Whilst I do sort of understand how things like pack_padded_sequence
work now, I’m still not entirely sure how padding for variable-length sequences should look in the grand scheme of things. I have a bunch of variable-length sentences that pass through (oversimplifying a wee bit here) - a) an Embedding
layer, b) a biLSTM
, c) a Linear
layer.
What I’m doing right now is something like:
-
pad all sentences with 0s, to the length of the longest sentence (S) in the minibatch -
[B x S]
-
get embeds -
[B * S * E]
-
pack_padded_sequence(embeds_out, sentence_sizes)
– LSTM -
ReLU on a dense layer on
pad_packed_sequence(lstm_output)[0]
; output should be[B x S x S]
-
calculate
NLLLoss(reduce=False)
afterLogSoftmax
; pairwise multiplication w/ masking tensor; sum() across two dimensions and average over number of unmasked elements.

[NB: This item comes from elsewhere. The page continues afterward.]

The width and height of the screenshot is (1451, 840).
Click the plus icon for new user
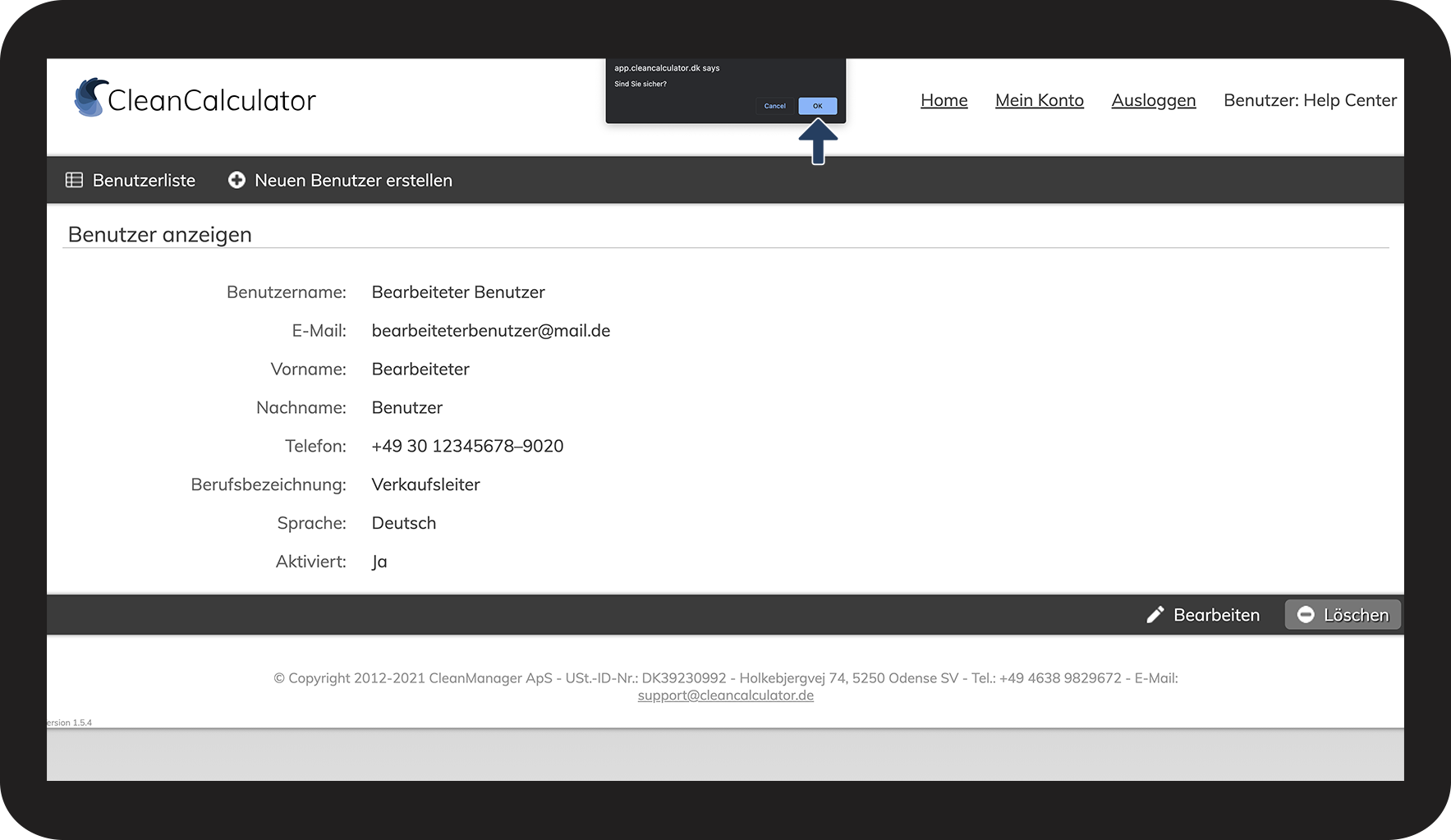point(236,180)

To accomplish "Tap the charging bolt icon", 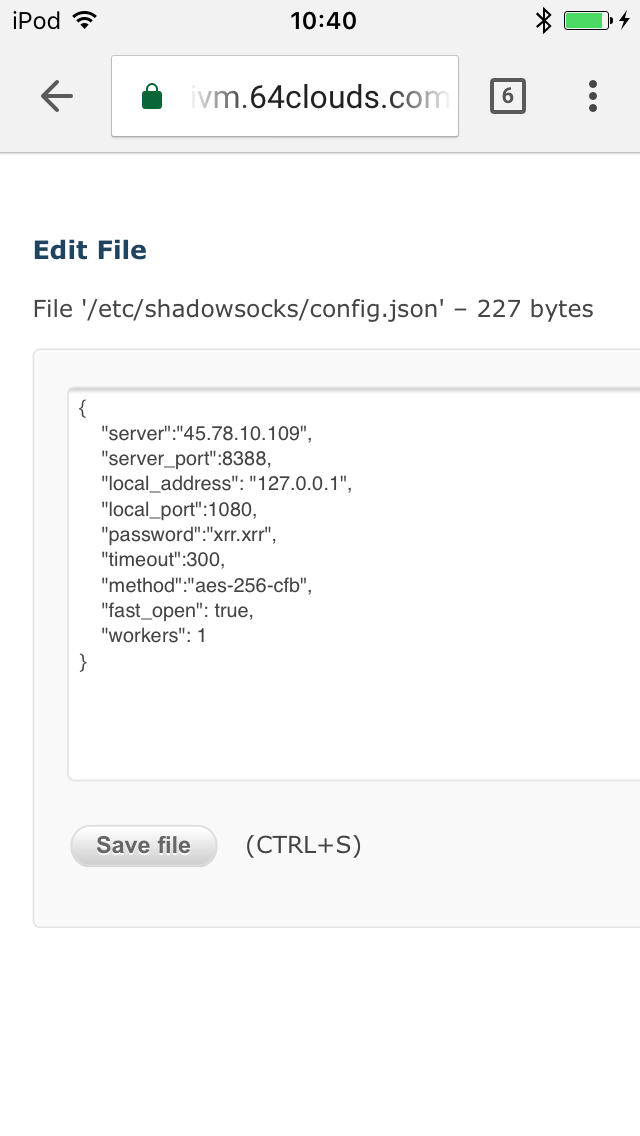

I’m not entirely sure whether the way I’m calculating the loss is legit - can I multiply the loss by the mask outside the function calling it, like so:
loss = self.criterion(y_pred, y) * mask).sum().sum()
or do I need to specifically subclass NLLLoss
and roll my own loss function that lets me do this? How does backprop work for something as seemingly non-differentiable as masking?